It's the Ladue Yacht Club, Dahling!

Apr 29, 2010 at 7:40 am
Who is that handsome devil? Could it be attorney Al Watkins? Alas, no. "It is with the highest degree of regret that I inform you that I am not a member of the Ladue Yacht Club," Watkins told Daily RFT. - Image source
Who is that handsome devil? Could it be attorney Al Watkins? Alas, no. "It is with the highest degree of regret that I inform you that I am not a member of the Ladue Yacht Club," Watkins told Daily RFT.

You may have noticed that there aren't many bodies of water in Ladue, unless you count in-ground swimming pools and golf course water hazards. But that doesn't mean that the Ladue shouldn't have the same amenities of other towns where people are rich and get drunk together.

Now, thanks to some clever Web development, Laduvians abroad can hold up their heads when they meet their peers from Lake Forest, Greenwich and Palm Beach. "Why, yes," they can say, "we do belong to the yacht club." Thank God for the Ladue Yacht Club!

The brilliance of this is that although the physical club is not accessible to mere mortals who cannot pass through the club's rigorous screening process, anybody with a Facebook account (that is, anybody) can sign up as a member and get a special yacht club name. (Tipsy Selma Haughti here!)

click to enlarge Whitton T. Titsworth III basks in the sun at Ladue Lake beach. - Image source
Whitton T. Titsworth III basks in the sun at Ladue Lake beach.
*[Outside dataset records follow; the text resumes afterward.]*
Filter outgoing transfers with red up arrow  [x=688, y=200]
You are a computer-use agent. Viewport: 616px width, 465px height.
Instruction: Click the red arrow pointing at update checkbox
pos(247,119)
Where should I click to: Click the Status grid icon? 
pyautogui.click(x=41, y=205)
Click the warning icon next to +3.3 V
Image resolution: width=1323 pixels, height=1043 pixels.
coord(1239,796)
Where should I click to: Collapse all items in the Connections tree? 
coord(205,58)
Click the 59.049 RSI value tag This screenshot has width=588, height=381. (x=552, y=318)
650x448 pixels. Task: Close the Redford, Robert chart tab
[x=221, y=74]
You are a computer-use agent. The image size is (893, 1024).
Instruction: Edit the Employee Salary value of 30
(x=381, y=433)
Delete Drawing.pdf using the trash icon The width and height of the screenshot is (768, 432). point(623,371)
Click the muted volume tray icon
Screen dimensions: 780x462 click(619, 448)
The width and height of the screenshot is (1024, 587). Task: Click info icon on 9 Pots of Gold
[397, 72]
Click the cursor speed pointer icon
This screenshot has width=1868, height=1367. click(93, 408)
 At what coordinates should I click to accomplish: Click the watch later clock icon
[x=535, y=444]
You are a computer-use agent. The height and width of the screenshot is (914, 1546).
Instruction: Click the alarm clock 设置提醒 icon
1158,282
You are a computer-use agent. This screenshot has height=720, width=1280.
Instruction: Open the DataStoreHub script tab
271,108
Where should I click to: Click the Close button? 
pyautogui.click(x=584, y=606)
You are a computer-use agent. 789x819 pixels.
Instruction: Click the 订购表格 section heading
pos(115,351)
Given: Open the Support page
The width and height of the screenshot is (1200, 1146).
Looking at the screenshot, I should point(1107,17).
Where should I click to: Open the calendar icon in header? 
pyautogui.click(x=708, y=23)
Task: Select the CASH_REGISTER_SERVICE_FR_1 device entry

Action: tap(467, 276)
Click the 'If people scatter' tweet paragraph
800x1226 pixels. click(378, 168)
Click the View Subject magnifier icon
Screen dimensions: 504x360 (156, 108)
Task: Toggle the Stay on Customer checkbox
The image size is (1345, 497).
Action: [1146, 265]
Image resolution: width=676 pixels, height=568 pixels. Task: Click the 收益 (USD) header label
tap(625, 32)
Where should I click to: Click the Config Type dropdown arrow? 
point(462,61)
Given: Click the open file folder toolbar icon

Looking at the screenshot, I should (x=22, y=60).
But the Ladue Yacht Club is no mere upstart. According to its Uncylcopedia page, it was founded in 1946 by yacht magnate Captain Tanner "Salt" Prescott who, after making his fortune returned to Ladue to nurse his dying father. To ease his homesickness for the sea, he built a private lake in the center of Ladue.

Gradually, the area surrounding the lake developed into the Prescott Sails neighborhood, consisting of nine palatial estates, each with its own yacht, boathouse, dock and cabin boy.

What? you say. How come I have never heard of this place? How come it has never been featured in the pages of Alive magazine?

It's because Prescott Sails is as cleverly concealed from prying eyes as Hogwarts:

The man-made Ladue lake is well hidden. A genetically altered algae which grows like grass on top of the lake, hides the lake from aerial photos. Rumor is that the entrance of the neighborhood appears to be a private gated driveway that includes a decoy home which is actually the offices for the Ladue Yacht Club.

The Ladue Yacht Club has no rivals in the St. Louis area, as far as it knows. U.S. Representative Russ Carnahan does have a yacht, but he prefers to dock it on the Illinois side of the river because taxes are less. As for its neighbors,

People from Chesterfield, Clayton, Wildwood and Frontenac are seen as low income undesirables. Other cities are not worth mentioning. The club is afraid that people from Wildwood will start moving into Ladue. Ladue Yacht Club blames the economy on those cities - the recent rash of foreclosures in the area is almost exclusively linked to Chesterfield and Wildwood residents trying to artificially better themselves.

This weekend Ladue Yacht Club members will be traveling to the Kentucky Derby on a private plane that takes off from their special, secret airport. (They had to build it because the county denied them the permits to build a ten-mile bridge over the entire town of St. Ann.) When they return, presumably they will begin hiring deck and dockhands. All residents of Chesterfield, say the club's leaders, are warmly welcomed to apply.